I squeezed my eyes shut tight, terrified. I couldn’t think. It felt like I was being water-boarded again – my brain being watered down. I tried to swim free. A memory of being curled up in a car, sleepy, with an old brown blanket draped over me, popped into my head. I must have been less than ten, my Auntie Grace was driving me some place. This was long before the MS. She was very active back then. We’d often go for long drives – just the two of us. They were good days, times worth remembering. It was a happy memory, safe. Nothing like this.
30
I was soon lying painfully on the car park gravel – in the dirt, in the dark. I was freezing. I had short sleeves and much of my body was still wet. I seemed to have a horrible outer layer of the water mixed with cooled sweat and blood. They had removed my bonds and left me crumpled on the ground, standing over me, smoking. I half thought to ask them if I could use a toilet, but I knew what the answer was likely to be. My bladder felt full and like it was pushing out against my stomach. I had already wet myself several times anyway. It didn’t matter much. My dignity was long gone.
When we had arrived and driven through the gates, we’d been stopped first by a security guard.
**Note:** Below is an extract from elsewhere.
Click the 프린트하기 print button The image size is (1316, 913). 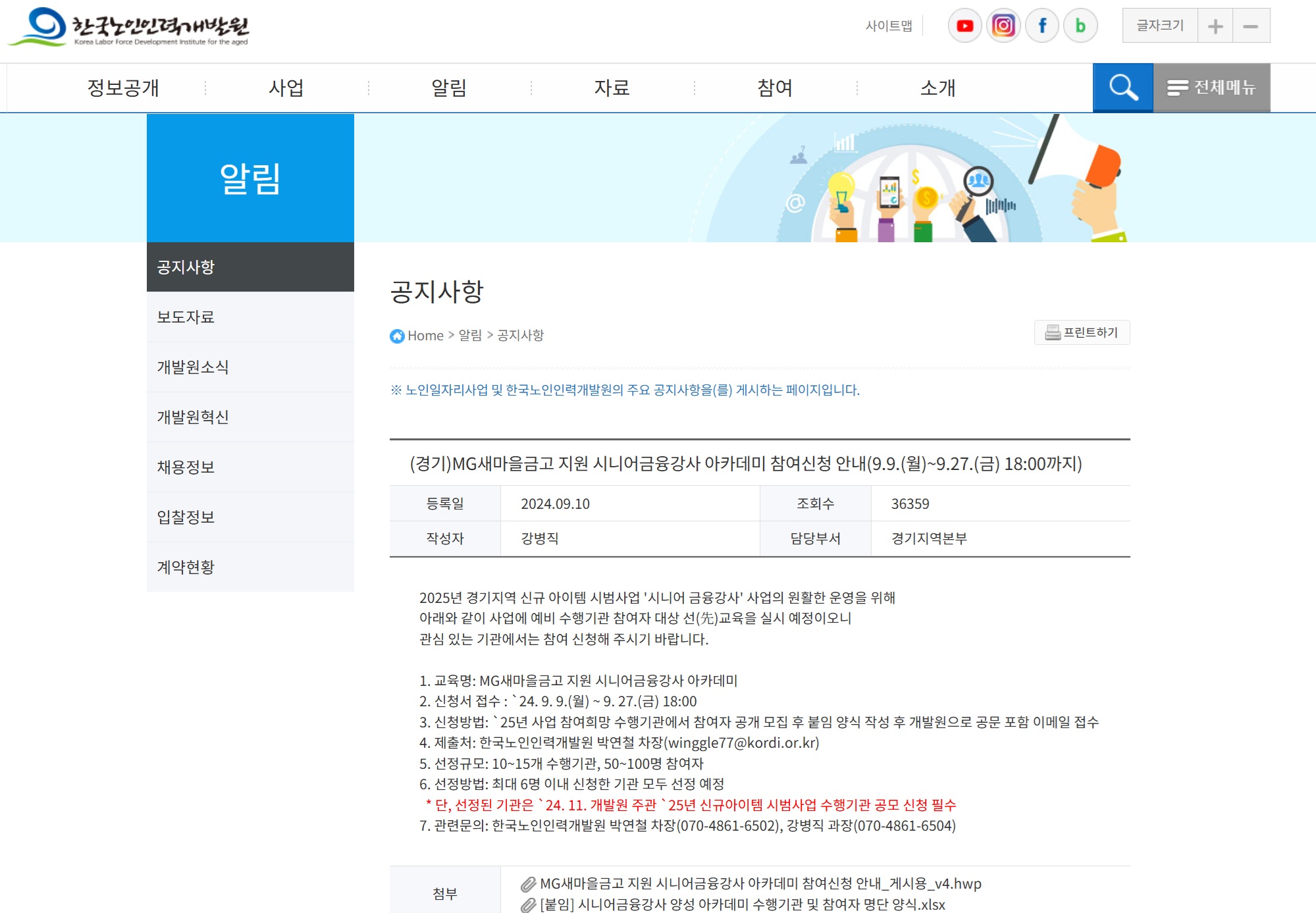1082,332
He looked like he’d been expecting us and briefly spoke to Danny, money changed hands through the window. Then we drove on, I was scared shitless. When we had pulled into the car park, it was silent, empty. Security lights eerily lit up the hillside next to the visitor centre.
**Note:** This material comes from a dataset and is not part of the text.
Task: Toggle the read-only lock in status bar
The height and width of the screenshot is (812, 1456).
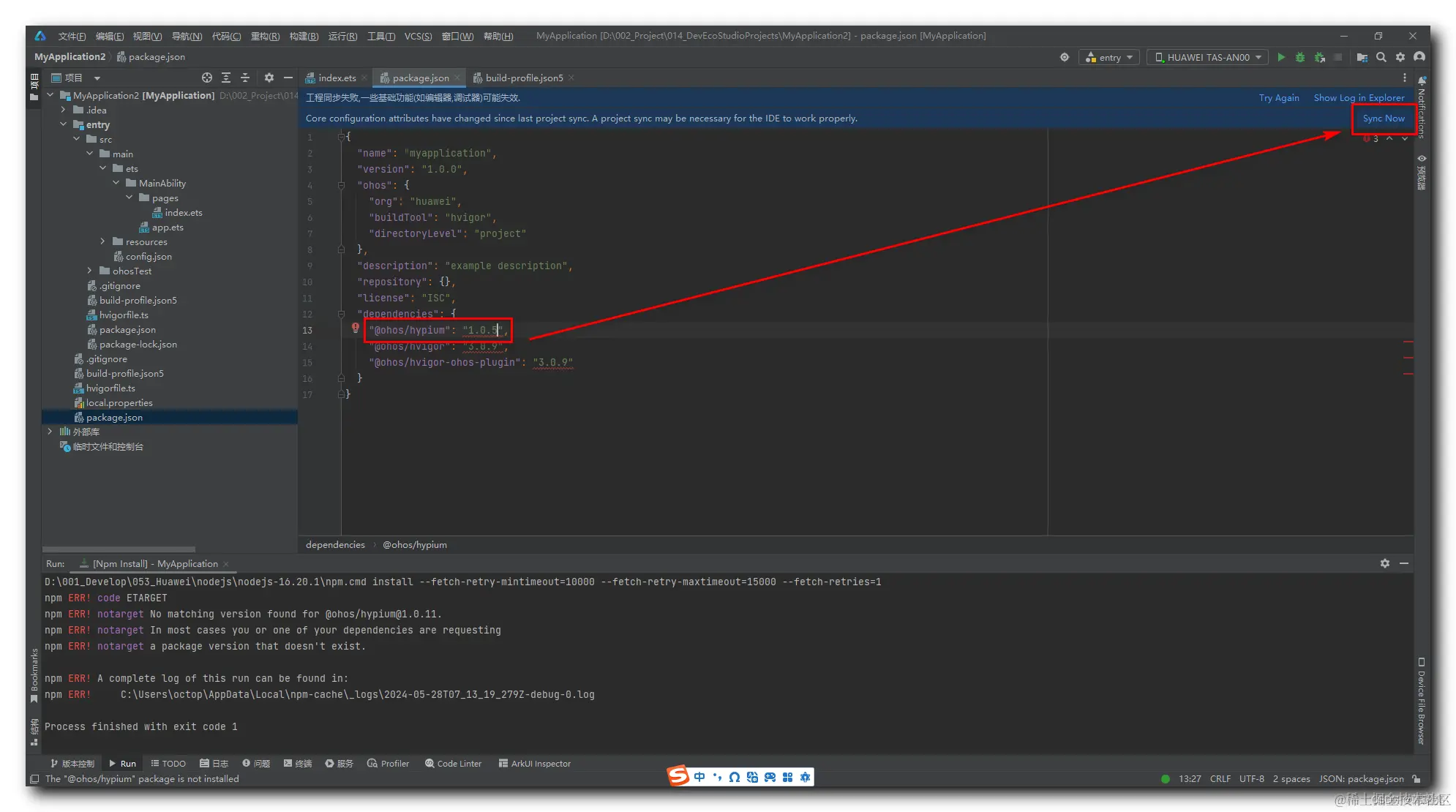Action: coord(1417,779)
What were we doing here? This was very wrong. They were going to kill me.
A thought arrived and resonated with me strongly – ‘At least my Dad wouldn’t have to know about my painful death.’ What an odd fucking thought to bring me some comfort. But it did. It was like death was now the most likely outcome and the idea that he wouldn’t be hurt by it brought me some comfort. I felt the love I had for him stronger and more tangible than I ever had done before. At least he was spared this.
My Dad had already had to suffer one horrific effect during ‘The Troubles.’ He had never talked to be me about it, but my Granny told me once when I was a teenager, a few years before she passed. My Dad had been friends with a member of a show band during the seventies. Apparently he was a Southern Catholic, while my Dad was a Prod from The North, but neither of them gave a shite. Show bands had been a very popular phenomenon throughout Ireland since the fifties. They performed the hits of the day, along with a mix of country and traditional music. My Dad had gone to see them play one night, as he often had, down near Newry. He had gone straight home to Belfast afterwards and the band had commenced their return journey to Dublin.
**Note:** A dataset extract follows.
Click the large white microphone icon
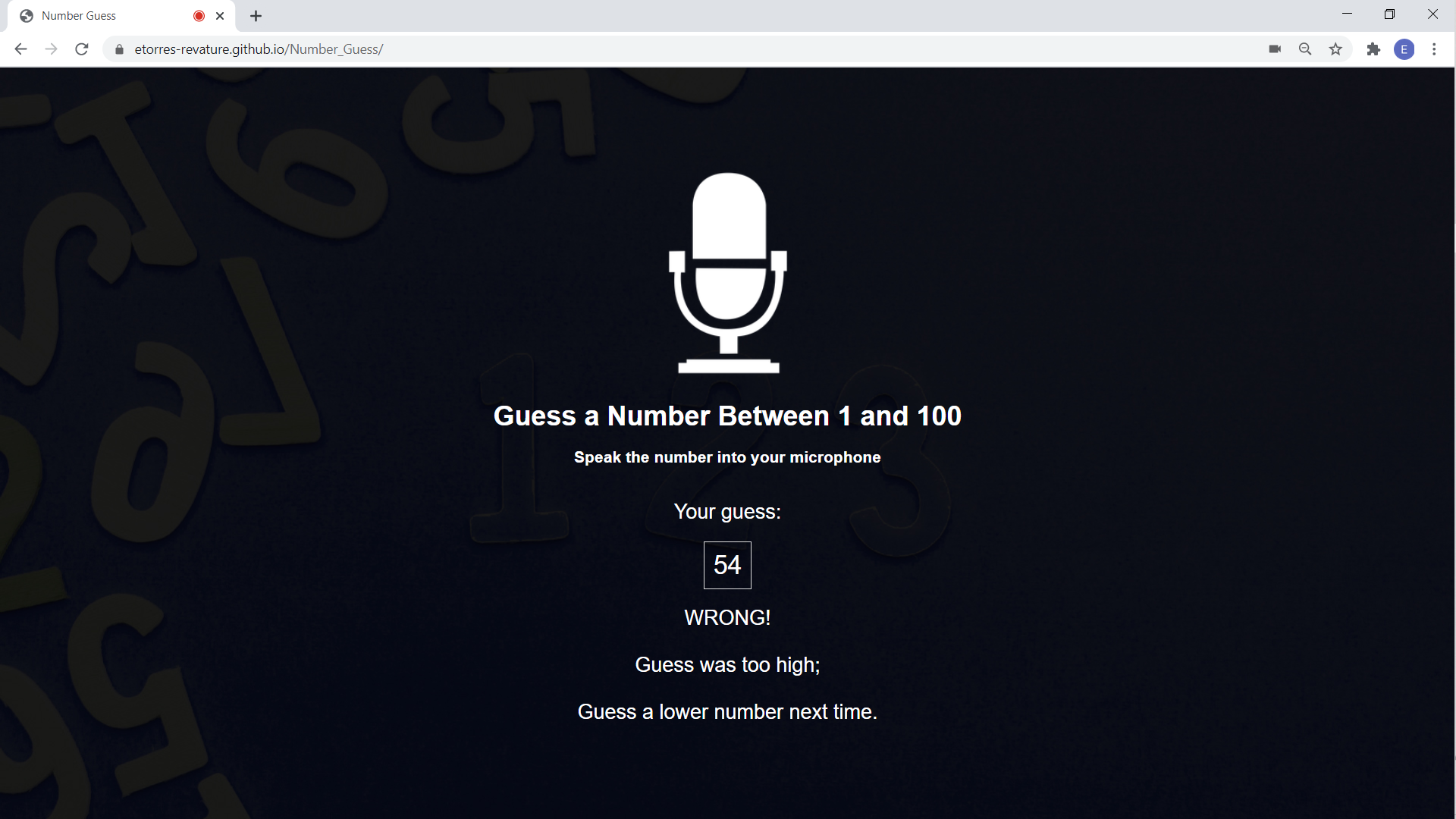1456x819 pixels. [727, 273]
Just short of the border, in the middle of the night, they were pulled over by UDR soldiers. The soldiers attempted to plant a bomb on their bus, while the band were made to line up at the side. Suddenly, the bomb detonated accidentally, blowing up two of the soldiers. Then the remaining soldiers opened fire from their machine guns on the band. There was no reason for it, just total savagery to attack a group of musicians on their way home. Just another example of the terrible tit for tat of that period, which I’m lucky enough not to have lived through. Two out of the five from the band survived, albeit with appalling injuries. My Dad’s friend was one of the dead. Both my parents had been marked deeply by those awful thirty years of conflict. Sometimes I forgot that.
I added a few more cuts to my body, bending my knees up and working myself into a kneeling position. I squinted as a second set of headlights shone up from the gates down the hill. Moments later a silver Audi crawled slowly up the hill and noisily scraped over the gravel, coming to a halt beside us. The engine switched off, the quiet and ominous atmosphere returning. The driver wound the window down. It was Sammy.
“Well Vicky, this really is your last chance.”
The next thing I knew and I was being frogmarched up a small incline, barely able to see anything, my feet scrambled along the crooked path, working its way up one of the hills. Sammy led the way with a torch in one hand and cigarette in the other. Carlos and Danny had one of my shoulders each. Danny’s face was now hard set and I smelled drink on his breath. Maybe he had swigged a little Dutch courage after he’d pulled up. I felt exhausted. We would have made a bizarre looking group, even more so while on the side of a fucking volcano. They half dragged me, I sort of allowed them to take the weight. All I wanted was to sleep. I was almost too tired to be scared. But not quite. Maybe as a means of distraction I kept trying to make sense of what was going on. Their faces passed through my mind’s eye – the black backdrop of the mountain behind.
Ivan, Richard, Sammy – what was it all about?
What was I meant to have stolen? Why do they think it was me?
Did Richard tell them it was?
…Richard. He must have told them that I had stolen from them before.
But why? I didn’t understand why. Why risk his getting caught?
What the fuck is going on?
All I did know was that Richard had definitely screwed me over.
“Hold her down just there,” said Sammy resolutely and I was roughly brought back to the present.